YOUR INSTRUCTIONS: Your response should be a copy of each line in the listing below that includes the word "next".

AVAILABLE RECORDS:
----------------------------------------

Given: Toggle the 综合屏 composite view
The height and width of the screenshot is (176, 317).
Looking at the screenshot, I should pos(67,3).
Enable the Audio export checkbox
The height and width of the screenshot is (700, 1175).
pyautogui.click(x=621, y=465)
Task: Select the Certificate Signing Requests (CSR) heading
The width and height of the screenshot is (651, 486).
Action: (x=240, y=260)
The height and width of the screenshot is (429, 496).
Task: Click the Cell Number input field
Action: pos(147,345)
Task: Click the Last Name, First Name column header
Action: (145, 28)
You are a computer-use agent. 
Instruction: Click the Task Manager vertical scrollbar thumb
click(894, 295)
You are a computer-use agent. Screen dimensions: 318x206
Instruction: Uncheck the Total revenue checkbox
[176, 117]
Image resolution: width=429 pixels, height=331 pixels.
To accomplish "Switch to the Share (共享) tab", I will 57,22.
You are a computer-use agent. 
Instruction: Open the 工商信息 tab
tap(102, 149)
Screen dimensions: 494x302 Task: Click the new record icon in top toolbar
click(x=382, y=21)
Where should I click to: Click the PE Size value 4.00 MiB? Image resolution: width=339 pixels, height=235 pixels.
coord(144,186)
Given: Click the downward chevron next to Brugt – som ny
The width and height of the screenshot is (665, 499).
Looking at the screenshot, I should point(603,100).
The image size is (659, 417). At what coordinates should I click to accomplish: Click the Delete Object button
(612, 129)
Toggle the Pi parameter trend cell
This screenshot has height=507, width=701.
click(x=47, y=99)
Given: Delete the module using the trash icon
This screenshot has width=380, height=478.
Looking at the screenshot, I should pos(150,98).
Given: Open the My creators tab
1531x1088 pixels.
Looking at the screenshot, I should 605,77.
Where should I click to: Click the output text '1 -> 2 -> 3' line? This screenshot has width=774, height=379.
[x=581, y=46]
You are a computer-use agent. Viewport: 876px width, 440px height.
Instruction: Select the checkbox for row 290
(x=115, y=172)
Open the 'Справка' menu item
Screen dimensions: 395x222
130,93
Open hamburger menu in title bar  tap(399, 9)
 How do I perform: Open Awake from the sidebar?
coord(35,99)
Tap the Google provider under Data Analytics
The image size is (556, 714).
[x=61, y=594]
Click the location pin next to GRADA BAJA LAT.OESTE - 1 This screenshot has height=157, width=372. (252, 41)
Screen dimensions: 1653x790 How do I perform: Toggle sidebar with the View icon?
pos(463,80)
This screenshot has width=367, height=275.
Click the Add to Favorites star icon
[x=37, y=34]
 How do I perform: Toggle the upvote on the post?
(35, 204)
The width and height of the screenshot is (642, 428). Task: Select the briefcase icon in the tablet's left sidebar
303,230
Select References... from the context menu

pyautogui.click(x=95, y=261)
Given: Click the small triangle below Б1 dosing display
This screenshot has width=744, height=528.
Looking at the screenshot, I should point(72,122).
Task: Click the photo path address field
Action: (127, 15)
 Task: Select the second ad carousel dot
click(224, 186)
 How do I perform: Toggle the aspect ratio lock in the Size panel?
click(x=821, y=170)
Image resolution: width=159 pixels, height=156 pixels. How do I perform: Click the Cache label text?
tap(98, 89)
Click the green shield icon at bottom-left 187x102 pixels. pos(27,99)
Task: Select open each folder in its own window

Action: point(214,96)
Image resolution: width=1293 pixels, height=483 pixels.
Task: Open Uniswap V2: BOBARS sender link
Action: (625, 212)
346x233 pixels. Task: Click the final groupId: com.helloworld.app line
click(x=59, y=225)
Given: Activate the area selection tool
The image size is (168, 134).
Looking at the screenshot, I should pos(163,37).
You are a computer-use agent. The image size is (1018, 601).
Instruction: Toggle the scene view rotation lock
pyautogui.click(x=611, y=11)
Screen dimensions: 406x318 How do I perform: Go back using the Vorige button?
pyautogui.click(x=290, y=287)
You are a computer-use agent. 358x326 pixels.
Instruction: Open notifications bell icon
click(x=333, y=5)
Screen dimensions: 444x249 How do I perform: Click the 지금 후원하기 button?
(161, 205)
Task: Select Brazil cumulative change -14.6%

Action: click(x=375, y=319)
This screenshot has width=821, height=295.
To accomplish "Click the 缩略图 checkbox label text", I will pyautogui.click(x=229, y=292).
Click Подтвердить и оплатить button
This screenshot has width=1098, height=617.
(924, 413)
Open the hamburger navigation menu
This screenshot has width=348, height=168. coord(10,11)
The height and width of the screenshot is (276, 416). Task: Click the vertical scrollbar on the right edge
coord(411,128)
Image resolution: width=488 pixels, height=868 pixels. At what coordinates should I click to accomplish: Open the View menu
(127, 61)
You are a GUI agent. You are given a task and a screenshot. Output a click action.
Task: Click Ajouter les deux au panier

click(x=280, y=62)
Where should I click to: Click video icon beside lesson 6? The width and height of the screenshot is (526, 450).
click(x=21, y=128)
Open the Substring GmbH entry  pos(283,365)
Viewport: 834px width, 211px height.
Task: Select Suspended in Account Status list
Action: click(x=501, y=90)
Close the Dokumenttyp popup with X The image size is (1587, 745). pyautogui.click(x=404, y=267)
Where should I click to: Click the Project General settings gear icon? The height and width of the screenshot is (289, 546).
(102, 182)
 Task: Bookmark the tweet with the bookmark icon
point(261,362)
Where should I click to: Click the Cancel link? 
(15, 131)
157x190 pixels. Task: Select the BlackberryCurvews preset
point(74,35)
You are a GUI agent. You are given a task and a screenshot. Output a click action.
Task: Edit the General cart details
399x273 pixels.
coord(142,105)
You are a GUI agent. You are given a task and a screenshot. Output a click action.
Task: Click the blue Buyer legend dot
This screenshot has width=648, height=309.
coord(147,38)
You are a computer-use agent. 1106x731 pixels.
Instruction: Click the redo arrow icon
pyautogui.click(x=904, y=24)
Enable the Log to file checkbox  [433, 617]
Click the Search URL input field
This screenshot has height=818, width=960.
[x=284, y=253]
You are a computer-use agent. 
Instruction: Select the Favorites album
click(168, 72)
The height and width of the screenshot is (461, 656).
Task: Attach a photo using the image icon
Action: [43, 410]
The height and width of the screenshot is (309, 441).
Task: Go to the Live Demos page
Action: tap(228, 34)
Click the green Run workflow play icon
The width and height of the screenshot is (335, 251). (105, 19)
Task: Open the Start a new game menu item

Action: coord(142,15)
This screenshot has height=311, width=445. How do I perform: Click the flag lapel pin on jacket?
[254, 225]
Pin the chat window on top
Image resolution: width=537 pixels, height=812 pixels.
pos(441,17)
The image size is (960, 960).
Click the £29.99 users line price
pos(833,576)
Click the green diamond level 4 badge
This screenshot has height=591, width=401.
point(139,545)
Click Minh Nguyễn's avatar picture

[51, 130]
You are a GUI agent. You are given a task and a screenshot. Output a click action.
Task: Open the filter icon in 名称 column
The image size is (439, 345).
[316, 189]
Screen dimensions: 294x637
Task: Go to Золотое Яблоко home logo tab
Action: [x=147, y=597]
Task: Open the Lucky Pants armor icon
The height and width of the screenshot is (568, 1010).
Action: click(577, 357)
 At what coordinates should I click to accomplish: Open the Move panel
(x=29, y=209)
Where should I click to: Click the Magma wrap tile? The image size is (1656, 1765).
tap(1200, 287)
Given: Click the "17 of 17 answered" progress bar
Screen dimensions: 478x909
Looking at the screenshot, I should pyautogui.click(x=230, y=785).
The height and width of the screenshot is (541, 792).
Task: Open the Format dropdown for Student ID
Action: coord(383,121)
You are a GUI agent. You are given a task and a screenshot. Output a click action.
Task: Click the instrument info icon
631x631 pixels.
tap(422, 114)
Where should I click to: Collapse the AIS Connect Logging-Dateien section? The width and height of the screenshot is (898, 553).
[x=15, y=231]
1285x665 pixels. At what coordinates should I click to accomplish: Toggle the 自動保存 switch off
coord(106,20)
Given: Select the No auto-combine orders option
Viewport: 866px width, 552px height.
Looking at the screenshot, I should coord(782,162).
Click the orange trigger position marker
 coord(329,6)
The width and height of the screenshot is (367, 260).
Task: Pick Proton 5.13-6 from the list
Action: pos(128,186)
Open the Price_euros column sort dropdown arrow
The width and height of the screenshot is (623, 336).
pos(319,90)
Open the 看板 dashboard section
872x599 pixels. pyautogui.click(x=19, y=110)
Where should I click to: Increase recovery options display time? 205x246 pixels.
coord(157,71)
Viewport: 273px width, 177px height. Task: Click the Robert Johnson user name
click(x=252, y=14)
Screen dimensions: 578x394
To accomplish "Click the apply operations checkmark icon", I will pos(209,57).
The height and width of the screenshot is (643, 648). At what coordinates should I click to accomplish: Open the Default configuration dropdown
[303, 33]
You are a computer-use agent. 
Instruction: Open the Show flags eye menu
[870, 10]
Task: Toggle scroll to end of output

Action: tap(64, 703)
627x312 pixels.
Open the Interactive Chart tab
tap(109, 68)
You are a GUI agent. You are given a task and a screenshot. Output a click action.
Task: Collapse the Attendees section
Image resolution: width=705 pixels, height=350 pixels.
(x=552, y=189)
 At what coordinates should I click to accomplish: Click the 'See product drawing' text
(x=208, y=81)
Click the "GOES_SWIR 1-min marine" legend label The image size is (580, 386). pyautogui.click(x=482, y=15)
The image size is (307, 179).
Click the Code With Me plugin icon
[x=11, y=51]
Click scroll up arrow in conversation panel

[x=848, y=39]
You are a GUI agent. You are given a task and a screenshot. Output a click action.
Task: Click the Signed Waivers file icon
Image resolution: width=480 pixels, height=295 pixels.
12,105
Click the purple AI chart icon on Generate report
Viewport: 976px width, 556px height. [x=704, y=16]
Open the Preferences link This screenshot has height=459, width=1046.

----------------------------------------

SOLUTION TO THE EXERCISE:
Given: Click the downward chevron next to Brugt – som ny
Click the location pin next to GRADA BAJA LAT.OESTE - 1 This screenshot has height=157, width=372. (252, 41)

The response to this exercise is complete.